Mar 7, 2014
Barack Obama, Meet Team B
Posted on Mar 12, 2009
By Scott Ritter
Obama ought to reacquaint himself with the 1972 ABM treaty and the case of the CIA versus “Team B.” This chapter of America’s failed arms control policy unfolded from 1975-1976, during the administration of Gerald Ford. Once upon a time, there was a Soviet Union, and a Cold War between the Soviet Union and the United States. In an effort to prevent the Cold War from becoming a “hot war,” the two powers launched arms control initiatives, packaged as part of a larger East-West détente, to better manage the escalation of an arms race derived from Cold War tensions. It was critical in this effort to have an accurate understanding of not only the physical reality of Soviet strategic weapons programs, but also their intent. The CIA produced a report that addressed these issues, National Intelligence Estimate (NIE) 11-3/8-74, “Soviet Forces for Intercontinental Conflict Through 1985.”
The benign picture painted by the CIA’s estimate of Soviet strategic capability clashed with ideologues in and out of government who were pushing for U.S. defense programs that could not be justified if the CIA’s estimates were allowed to stand. Rather than confront the facts of the CIA’s estimates, these ideologues instead assaulted the methodology used to determine them. Political pressure was brought to bear on President Ford by conservative opponents of détente to prepare a “Team B” of analysts (outside ideologues) who would challenge the conclusions put forward in the CIA estimate by “Team A” (the CIA’s own staff). “Team B” didn’t produce better facts (indeed, every one of its assertions was proved to be wrong), but it did produce better fear. Its claims about Soviet intentions and capabilities, highly inflated and inaccurate, were political dynamite that could not be ignored, especially in the politically charged presidential election year of 1976. “Team B” won out over “Team A,” and the foundation was set for not only the dismantling of U.S.-Soviet détente, but also for the biggest arms race in modern history, culminating in the destruction of the very agreements designed to constrain such an escalation.
Obama should acquaint himself with the story of “Team B,” because “Team B” exists today, propagating myths about an Iranian “threat” that are analogous to those employed by the team that sold the fable of the Soviet “threat.” The new president was critical of the Iraq war, and the sad tale of misinformation and deception that has since been repackaged as an “intelligence failure.” There was no “failure” because there was no “intelligence.” “Team B” doesn’t produce intelligence, but rather ideological assertions used as justification for policy.

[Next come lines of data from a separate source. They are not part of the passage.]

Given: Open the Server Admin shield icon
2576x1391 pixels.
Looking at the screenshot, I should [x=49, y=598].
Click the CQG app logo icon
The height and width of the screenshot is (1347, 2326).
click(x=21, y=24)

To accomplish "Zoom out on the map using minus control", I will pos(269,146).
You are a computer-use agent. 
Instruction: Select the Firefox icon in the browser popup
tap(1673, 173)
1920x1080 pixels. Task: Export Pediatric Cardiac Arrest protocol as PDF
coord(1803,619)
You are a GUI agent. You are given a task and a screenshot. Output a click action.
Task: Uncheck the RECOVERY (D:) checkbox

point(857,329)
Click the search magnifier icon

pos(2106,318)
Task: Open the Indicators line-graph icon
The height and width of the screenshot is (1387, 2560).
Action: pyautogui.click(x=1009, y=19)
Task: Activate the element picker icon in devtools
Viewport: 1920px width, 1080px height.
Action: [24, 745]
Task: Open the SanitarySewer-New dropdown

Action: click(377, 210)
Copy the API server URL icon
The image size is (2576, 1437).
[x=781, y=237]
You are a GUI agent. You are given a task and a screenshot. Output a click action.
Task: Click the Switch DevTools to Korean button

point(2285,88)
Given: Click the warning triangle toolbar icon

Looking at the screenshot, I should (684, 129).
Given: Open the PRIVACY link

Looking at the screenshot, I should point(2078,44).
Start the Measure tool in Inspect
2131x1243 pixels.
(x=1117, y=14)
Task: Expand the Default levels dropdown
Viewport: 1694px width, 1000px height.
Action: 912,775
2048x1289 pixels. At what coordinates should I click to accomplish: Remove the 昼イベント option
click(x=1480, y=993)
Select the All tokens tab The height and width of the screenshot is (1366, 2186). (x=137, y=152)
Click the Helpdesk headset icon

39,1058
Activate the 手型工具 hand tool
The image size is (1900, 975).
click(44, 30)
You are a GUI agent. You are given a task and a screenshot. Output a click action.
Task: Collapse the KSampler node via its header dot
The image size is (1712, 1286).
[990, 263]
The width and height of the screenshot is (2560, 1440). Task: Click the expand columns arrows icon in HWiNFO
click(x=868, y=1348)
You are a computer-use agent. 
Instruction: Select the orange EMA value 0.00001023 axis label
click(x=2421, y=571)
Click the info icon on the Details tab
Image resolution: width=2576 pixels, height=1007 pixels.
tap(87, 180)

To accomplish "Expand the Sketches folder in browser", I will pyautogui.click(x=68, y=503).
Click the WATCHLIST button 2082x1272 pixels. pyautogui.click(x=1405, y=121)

The same “Team B”-based methodologies which gave us the Iraq assertions about WMD programs are in play today in the Iran “intelligence” used by President Obama and his national security team.
Obama might be surprised that one of the programs being sold by “Team B” in its assault on truth was a missile defense shield to counter the team’s perception of a Soviet missile threat. The falsehoods and fabrications sold by “Team B” back in the 1970s set America on the path toward the withdrawal from the ABM treaty in 2001, and the proposed deployment of the very missile defense shield Obama is trying to bargain away to get Russia to help confront an Iranian “threat” manufactured by none other than “Team B.”
Obama needs to learn the truth about Iran, and about the proposed missile defense system in Europe. This truth would be inconvenient, but it would also liberate him to develop meaningful solutions to serious problems in a manner that avoids a repeat of his embarrassing “Grand Bargain” gambit with Russia, trying to trade nothing for nothing in an effort to certify something for nothing. There are a lot of “zero sums” in that equation, which pretty much sums up Obama’s Iran and Russia policies to date.